⟨

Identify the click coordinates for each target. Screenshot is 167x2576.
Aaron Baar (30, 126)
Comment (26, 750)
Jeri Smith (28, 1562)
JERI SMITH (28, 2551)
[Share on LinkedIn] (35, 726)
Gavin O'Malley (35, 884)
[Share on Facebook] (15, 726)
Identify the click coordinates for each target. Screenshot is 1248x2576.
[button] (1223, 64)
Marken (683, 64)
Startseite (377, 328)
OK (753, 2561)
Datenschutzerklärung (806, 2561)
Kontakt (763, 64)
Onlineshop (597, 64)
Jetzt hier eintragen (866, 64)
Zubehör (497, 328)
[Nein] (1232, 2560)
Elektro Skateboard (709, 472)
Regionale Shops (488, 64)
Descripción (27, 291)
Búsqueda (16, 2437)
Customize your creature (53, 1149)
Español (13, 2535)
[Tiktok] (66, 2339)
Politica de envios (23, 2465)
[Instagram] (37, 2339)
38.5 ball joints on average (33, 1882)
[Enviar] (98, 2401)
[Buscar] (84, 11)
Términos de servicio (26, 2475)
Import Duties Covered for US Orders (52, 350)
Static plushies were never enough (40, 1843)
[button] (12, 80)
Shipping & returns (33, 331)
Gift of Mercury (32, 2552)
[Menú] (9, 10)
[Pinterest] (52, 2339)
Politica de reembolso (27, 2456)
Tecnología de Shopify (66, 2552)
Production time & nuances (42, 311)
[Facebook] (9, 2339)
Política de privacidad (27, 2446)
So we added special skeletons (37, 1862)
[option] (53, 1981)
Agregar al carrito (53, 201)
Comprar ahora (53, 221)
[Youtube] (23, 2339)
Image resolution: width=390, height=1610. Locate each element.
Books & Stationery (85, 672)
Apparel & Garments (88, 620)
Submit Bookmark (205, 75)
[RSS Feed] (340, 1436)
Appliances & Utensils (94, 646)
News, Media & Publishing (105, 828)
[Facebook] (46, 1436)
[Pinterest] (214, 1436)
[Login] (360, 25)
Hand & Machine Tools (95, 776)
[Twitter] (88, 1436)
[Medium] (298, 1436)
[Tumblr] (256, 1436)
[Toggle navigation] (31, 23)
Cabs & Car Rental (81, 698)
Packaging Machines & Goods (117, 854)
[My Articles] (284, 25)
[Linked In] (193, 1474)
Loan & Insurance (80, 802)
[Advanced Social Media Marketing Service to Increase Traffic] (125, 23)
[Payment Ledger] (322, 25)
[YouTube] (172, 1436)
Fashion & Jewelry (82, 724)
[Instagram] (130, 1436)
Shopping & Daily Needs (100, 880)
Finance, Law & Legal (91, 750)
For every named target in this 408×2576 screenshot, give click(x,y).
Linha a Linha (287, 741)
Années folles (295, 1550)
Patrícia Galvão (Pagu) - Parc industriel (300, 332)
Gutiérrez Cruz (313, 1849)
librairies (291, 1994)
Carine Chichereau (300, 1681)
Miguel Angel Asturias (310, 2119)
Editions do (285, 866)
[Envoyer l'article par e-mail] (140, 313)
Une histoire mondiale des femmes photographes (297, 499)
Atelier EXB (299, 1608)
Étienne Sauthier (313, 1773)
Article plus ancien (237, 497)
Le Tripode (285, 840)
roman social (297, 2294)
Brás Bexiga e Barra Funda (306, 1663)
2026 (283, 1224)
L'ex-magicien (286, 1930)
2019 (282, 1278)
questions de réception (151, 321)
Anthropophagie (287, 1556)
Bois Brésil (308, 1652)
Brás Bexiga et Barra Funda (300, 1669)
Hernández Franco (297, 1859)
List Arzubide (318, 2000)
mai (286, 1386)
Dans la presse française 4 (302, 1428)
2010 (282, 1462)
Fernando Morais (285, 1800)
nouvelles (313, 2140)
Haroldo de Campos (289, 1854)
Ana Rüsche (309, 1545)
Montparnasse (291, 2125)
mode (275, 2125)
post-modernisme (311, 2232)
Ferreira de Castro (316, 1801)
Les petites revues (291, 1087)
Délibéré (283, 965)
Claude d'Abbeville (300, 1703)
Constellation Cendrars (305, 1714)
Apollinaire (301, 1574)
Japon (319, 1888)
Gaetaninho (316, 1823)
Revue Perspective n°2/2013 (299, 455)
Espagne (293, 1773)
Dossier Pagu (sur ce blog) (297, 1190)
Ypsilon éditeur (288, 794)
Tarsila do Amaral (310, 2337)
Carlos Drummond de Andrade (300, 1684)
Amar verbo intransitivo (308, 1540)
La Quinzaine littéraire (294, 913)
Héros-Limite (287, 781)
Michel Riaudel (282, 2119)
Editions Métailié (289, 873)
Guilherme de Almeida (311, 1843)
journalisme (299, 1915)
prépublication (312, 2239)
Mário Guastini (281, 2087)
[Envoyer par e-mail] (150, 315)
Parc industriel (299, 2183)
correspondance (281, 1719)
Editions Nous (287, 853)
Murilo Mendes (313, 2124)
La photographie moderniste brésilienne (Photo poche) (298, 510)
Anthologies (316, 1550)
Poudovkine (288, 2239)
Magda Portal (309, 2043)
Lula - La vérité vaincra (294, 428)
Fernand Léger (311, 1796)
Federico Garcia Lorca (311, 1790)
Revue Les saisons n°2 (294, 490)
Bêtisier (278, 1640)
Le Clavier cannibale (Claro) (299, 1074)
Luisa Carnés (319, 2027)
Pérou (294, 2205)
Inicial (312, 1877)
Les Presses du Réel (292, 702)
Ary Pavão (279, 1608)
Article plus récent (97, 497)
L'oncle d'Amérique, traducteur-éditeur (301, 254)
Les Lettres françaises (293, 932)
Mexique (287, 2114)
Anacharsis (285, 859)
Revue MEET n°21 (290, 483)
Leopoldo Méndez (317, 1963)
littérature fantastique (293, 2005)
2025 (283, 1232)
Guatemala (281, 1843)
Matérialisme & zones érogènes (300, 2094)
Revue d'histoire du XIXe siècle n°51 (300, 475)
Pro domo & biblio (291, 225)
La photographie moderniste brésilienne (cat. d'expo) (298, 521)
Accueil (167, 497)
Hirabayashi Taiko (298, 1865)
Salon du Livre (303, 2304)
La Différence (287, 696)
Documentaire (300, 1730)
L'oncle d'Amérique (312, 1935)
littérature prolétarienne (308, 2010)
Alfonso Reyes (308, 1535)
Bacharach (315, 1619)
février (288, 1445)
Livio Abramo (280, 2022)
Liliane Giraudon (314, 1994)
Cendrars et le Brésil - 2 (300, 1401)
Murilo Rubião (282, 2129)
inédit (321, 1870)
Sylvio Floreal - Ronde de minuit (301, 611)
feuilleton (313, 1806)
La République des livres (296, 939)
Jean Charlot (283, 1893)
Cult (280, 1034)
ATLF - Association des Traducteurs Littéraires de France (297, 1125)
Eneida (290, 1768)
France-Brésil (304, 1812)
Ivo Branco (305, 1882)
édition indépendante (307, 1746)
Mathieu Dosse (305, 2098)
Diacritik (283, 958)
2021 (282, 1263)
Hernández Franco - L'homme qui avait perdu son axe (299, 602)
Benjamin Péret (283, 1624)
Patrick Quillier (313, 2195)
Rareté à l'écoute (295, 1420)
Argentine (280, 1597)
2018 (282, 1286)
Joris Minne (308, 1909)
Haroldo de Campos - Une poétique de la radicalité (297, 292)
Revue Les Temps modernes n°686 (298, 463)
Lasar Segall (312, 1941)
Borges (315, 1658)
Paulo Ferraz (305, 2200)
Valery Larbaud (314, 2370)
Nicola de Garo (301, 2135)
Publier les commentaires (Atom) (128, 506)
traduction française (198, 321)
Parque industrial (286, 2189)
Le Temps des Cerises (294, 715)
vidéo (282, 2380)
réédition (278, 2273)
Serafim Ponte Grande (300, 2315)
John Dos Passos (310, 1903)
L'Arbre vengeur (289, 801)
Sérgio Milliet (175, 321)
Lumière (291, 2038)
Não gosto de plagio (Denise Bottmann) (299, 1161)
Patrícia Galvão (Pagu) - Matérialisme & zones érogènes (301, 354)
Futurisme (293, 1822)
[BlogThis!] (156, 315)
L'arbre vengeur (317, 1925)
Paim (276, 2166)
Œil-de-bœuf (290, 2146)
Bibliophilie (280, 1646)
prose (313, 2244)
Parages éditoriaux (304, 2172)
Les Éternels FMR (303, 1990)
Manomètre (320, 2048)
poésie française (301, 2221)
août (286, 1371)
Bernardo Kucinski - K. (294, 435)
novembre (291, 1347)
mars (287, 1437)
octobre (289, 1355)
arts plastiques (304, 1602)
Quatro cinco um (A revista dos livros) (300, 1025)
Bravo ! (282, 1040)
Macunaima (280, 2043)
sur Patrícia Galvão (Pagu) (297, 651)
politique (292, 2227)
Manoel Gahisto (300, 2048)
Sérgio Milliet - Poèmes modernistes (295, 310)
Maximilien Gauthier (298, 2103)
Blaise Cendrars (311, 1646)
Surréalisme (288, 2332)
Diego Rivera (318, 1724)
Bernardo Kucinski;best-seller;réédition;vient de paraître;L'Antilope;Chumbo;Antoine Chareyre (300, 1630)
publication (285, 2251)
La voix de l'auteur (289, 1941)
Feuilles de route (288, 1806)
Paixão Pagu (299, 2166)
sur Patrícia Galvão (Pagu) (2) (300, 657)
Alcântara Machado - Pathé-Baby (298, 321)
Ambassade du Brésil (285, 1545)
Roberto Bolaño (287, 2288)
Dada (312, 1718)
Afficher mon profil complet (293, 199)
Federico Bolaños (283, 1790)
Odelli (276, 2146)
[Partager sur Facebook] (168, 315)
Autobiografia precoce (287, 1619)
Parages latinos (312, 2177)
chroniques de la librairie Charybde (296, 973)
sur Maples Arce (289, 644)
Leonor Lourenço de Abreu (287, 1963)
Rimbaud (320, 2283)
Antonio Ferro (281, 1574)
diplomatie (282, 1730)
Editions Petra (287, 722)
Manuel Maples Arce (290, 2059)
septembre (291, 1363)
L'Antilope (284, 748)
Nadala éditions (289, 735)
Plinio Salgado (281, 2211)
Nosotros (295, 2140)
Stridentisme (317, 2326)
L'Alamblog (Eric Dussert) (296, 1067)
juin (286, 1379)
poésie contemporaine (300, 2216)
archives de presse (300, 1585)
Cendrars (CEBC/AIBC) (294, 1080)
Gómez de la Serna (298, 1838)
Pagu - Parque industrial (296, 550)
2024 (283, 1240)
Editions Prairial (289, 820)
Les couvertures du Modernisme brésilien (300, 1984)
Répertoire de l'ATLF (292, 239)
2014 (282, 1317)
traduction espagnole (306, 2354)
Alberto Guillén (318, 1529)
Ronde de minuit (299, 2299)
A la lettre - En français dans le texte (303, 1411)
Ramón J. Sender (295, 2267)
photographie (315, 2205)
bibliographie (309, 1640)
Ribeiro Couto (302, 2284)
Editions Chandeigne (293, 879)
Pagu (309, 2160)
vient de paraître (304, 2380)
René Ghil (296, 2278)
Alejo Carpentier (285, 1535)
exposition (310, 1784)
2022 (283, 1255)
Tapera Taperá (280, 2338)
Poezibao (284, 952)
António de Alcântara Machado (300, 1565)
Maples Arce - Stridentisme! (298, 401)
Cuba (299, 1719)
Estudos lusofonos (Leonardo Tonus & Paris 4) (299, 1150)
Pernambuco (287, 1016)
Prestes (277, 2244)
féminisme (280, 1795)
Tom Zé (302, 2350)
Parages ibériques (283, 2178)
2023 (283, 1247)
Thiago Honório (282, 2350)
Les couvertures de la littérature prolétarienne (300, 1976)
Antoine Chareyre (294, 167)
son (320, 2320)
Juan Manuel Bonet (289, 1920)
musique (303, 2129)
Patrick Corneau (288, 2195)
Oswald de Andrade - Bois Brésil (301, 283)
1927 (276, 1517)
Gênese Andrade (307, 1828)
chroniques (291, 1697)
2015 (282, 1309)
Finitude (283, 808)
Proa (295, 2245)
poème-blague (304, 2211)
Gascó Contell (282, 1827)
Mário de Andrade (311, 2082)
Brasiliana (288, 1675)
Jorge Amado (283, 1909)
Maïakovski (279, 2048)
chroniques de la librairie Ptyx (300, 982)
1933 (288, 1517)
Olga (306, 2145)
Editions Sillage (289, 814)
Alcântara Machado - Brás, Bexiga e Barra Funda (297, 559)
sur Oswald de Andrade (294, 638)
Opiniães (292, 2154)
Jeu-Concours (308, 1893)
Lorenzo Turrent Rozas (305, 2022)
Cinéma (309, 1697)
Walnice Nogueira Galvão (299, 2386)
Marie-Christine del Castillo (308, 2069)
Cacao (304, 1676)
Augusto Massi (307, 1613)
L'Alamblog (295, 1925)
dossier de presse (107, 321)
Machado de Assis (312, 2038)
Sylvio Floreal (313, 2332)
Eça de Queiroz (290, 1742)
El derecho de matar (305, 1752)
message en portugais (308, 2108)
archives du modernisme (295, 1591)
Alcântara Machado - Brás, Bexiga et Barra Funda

⟩

Goal of the exercise:
Return only the lines from the beginning of the material up to and including the line with "Zubehör (497, 328)", exactly as written.

Solution to this exercise:
Identify the click coordinates for each target. Screenshot is 167x2576.
Aaron Baar (30, 126)
Comment (26, 750)
Jeri Smith (28, 1562)
JERI SMITH (28, 2551)
[Share on LinkedIn] (35, 726)
Gavin O'Malley (35, 884)
[Share on Facebook] (15, 726)
Identify the click coordinates for each target. Screenshot is 1248x2576.
[button] (1223, 64)
Marken (683, 64)
Startseite (377, 328)
OK (753, 2561)
Datenschutzerklärung (806, 2561)
Kontakt (763, 64)
Onlineshop (597, 64)
Jetzt hier eintragen (866, 64)
Zubehör (497, 328)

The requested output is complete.